People keep commenting on my hair. Why? I haven't done anything special with it--in fact, I long ago decided to pretty much give up and let it do what it wants, which is mostly to hang in my eyes or stick out in random directions. And yet in the past couple of weeks random people have been making random comments about my random hair(s), all complimentary. Whatever it's doing, I guess it ought to go ahead and keep doing it.
Thinking about hair is more pleasant than thinking about other things, like war or refugees or gas prices or the campus budget crisis, but it makes me feel frivolous. I mean, don't I have something more important to write about than hair? Sure, but I'd rather not.
Yesterday someone complimented my hair (out of the blue!) while I was sitting on a bench out on the campus mall soaking in some sunshine after a very busy morning of teaching and preps. After the between-classes rush of students cleared up, it was just me and the birds overhead and the bulbs sending up greenery from bare brown patches--oh, and the groundskeeper across the way driving around a big loud messy piece of equipment poking holes in the turf. What was he doing to that scraggly-looking lawn? Aerating? I have no idea, but it was loud and annoying until he drove loudly away.
I was reminded of a class activity last week, when lovely weather inspired me to send my Place students outside in the middle of class. We'd been reading about urban nature, so I sent them out in pairs to examine specific spots where nature impinges on campus and report on how people interact with those places and what it takes to keep those natural spots healthy. They looked at trees and ornamental garden plots and a field and an unexpected patch of early spring flowers, and they concluded that all it takes to keep natural places healthy is a little work by the groundskeepers. Well yes, but those groundskeepers have to be hired and trained and paid, and someone has to order the right equipment and keep it running, and someone has to establish budget priorities so all those things can be paid for, which suggests a whole network of people and institutions have a hand in keeping that little patch of flowers blooming or that field mowed or that tree standing.

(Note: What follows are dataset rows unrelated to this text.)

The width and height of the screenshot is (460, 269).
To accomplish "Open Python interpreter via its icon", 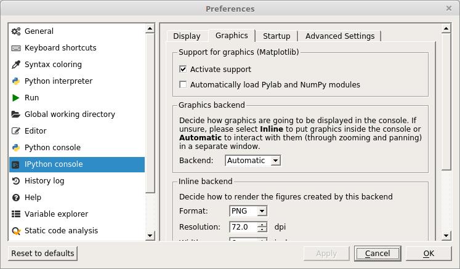I will point(16,81).
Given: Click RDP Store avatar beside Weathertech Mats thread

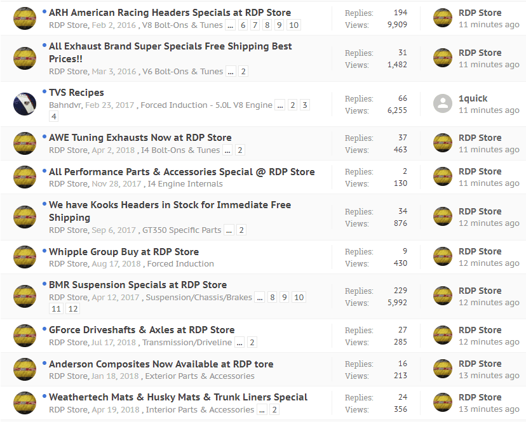Looking at the screenshot, I should (x=25, y=403).
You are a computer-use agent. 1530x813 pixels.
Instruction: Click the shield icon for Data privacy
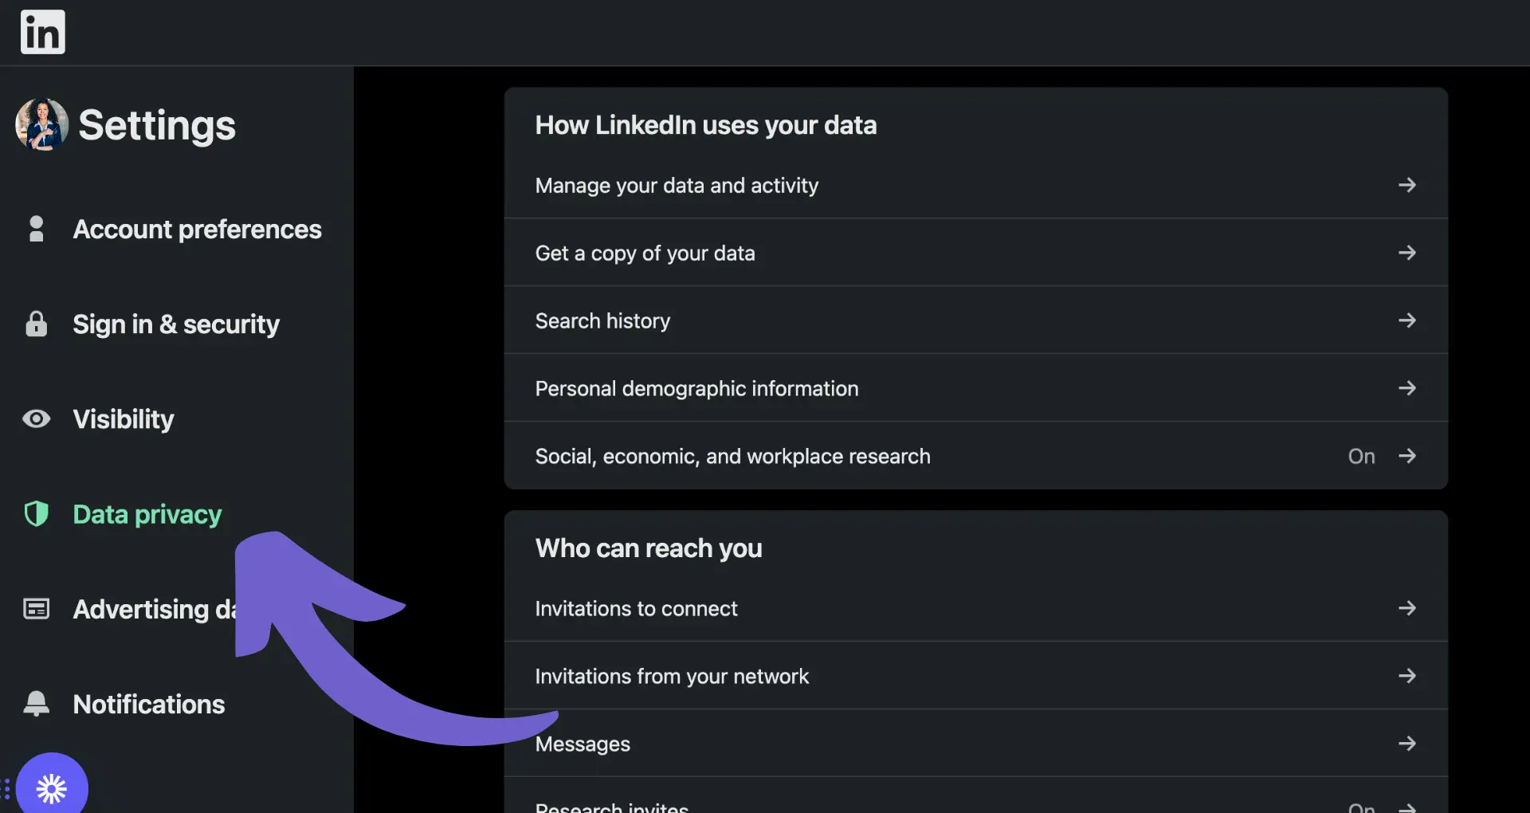click(36, 514)
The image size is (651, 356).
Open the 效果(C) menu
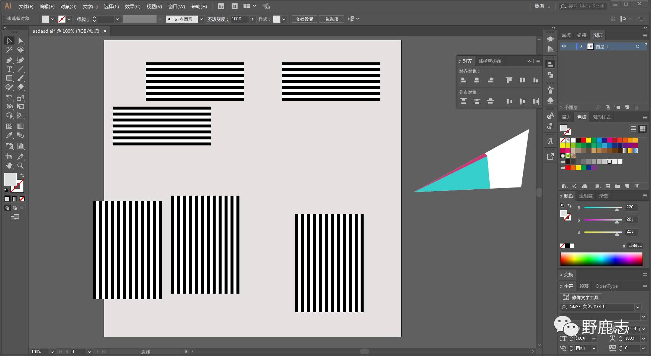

Last week at another awful meeting someone asked whether the budget crisis will prevent the kinds of plantings we're accustomed to seeing on campus in spring and summer, when our campus blooms from end to end. A person in the know said the planting budget can't be cut because campus beautification is a tool for attracting new students, which is a valid point. I would not want to minimize the importance of keeping campus beautiful, but I wish some people understood that excellent teaching is also a tool for attracting and retaining students and should therefore be protected.
I mean, if the students aren't coming here for the teaching, what are they here for? It's certainly not my hair.